**YOUR TASK**
Below are records. Copy every line with "computer" in it.

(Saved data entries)
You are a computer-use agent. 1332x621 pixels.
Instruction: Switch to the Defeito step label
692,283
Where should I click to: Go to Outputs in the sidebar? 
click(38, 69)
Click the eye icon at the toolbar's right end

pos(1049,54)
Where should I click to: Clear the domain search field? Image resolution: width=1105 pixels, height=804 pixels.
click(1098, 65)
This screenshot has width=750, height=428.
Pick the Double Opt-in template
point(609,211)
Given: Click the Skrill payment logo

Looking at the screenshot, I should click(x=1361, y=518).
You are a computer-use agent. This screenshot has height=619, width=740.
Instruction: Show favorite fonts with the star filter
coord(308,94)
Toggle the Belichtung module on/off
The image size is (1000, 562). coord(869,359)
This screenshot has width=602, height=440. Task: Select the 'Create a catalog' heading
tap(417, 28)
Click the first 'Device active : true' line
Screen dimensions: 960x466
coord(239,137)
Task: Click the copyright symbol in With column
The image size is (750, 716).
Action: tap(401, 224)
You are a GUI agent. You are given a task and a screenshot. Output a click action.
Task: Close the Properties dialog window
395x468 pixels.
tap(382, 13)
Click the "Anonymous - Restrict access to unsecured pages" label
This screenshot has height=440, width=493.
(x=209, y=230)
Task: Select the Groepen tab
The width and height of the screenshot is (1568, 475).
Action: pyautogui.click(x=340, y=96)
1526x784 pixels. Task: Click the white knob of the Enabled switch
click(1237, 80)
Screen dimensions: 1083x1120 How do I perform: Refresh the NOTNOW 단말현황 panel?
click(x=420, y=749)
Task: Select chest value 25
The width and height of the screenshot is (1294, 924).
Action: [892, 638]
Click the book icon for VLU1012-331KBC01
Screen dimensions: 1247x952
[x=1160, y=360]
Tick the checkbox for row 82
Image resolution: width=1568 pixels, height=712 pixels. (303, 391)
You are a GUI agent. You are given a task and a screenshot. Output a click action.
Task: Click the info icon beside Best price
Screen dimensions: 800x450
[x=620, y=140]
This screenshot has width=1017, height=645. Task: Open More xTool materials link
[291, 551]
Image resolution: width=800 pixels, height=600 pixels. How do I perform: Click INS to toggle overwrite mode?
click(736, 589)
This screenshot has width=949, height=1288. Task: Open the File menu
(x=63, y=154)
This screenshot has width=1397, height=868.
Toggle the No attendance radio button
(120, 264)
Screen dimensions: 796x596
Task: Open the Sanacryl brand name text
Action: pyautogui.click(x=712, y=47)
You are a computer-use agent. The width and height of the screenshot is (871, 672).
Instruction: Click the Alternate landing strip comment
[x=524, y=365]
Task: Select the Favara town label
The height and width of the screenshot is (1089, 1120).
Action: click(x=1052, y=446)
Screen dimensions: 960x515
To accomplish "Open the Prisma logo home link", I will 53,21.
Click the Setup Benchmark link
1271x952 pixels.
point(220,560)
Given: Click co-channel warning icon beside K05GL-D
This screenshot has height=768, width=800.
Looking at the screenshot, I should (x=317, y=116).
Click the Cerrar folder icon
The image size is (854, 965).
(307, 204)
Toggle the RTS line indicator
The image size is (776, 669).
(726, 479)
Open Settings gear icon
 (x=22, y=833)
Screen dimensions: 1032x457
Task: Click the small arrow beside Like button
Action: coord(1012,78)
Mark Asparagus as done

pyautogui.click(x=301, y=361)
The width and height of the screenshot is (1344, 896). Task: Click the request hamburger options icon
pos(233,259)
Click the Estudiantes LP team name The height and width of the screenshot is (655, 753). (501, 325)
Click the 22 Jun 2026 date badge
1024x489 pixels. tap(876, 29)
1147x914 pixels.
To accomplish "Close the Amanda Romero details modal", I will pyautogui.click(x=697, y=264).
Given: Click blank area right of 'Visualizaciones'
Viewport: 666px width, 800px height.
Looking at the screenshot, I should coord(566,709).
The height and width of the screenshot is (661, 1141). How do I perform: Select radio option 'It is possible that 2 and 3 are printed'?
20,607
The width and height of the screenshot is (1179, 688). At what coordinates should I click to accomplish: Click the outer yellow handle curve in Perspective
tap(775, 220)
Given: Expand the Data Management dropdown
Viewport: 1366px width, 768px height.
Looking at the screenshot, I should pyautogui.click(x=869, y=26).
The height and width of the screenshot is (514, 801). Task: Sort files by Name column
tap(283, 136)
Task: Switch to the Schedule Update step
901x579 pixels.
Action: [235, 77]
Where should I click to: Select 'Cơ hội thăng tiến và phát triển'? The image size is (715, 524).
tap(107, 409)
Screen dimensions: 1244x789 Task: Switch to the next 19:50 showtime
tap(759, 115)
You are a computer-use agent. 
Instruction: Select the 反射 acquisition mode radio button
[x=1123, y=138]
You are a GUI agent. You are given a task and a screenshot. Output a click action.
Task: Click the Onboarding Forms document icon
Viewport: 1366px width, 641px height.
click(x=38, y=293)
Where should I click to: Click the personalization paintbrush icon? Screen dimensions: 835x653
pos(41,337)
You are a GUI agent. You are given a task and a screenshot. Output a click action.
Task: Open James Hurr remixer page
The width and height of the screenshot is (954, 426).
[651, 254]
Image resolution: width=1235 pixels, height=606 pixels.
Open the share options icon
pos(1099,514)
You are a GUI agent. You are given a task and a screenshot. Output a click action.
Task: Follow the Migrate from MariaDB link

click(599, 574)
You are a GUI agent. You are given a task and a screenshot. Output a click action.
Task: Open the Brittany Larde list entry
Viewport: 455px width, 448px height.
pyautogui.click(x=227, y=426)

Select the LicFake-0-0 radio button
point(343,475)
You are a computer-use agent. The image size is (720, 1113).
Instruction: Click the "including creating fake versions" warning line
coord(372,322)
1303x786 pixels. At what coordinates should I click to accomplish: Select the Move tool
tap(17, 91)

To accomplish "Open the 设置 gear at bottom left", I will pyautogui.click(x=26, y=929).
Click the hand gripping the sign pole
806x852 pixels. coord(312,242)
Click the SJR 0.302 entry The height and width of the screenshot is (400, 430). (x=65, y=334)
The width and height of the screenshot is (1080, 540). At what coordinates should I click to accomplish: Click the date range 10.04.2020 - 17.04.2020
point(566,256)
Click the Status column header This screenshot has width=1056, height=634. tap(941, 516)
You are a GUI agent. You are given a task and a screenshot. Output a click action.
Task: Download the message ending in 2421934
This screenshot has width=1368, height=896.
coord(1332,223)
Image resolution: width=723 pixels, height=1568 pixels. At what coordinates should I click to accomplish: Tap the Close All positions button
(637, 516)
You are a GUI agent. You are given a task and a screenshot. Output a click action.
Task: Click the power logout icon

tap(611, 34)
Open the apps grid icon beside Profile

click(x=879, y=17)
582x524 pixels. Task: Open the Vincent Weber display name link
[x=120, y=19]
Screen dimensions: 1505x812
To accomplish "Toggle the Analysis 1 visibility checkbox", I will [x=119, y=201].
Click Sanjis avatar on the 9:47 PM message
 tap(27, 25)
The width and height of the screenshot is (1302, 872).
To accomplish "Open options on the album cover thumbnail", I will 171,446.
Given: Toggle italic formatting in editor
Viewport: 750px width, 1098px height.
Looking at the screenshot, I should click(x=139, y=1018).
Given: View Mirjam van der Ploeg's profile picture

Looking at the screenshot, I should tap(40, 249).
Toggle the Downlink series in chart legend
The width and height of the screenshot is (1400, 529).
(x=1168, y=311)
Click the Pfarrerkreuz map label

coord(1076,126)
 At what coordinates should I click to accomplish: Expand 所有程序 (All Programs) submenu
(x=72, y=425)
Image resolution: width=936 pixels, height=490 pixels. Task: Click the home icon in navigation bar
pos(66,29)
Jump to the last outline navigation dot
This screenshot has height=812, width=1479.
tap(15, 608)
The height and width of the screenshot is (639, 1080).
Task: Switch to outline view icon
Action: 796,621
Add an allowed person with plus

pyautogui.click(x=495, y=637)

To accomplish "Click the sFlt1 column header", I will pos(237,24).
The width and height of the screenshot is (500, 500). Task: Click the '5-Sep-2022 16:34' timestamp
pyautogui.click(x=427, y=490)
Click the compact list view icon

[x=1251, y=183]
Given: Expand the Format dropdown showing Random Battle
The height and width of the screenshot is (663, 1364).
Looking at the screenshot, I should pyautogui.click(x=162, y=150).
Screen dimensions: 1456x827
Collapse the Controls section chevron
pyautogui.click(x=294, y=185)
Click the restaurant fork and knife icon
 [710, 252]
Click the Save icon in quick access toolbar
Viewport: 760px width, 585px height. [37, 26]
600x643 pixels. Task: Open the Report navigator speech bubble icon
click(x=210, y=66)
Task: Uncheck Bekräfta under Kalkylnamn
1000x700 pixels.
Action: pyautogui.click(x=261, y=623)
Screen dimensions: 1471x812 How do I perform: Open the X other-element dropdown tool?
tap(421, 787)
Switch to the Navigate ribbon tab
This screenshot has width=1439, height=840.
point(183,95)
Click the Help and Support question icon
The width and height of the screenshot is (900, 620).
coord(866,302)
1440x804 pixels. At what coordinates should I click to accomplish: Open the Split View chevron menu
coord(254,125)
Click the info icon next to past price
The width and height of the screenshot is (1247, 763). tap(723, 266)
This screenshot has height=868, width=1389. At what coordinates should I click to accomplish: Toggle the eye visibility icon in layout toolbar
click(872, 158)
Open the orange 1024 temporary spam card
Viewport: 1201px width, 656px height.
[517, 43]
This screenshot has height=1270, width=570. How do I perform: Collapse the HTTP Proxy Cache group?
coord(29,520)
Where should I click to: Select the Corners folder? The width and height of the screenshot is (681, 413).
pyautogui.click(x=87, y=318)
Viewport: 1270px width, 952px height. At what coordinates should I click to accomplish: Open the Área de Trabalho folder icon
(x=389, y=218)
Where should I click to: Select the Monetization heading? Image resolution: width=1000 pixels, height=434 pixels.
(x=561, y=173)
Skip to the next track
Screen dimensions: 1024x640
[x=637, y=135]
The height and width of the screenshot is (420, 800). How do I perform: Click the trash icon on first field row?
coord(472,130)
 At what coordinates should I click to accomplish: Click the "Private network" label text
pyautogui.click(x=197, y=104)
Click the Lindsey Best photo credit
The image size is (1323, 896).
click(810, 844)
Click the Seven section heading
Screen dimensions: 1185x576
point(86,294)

**RESULT BELOW**
You are a computer-use agent. 1332x621 pixels.
You are a computer-use agent. This screenshot has height=619, width=740.
You are a computer-use agent. The width and height of the screenshot is (871, 672).
You are a computer-use agent. 
You are a computer-use agent. The image size is (720, 1113).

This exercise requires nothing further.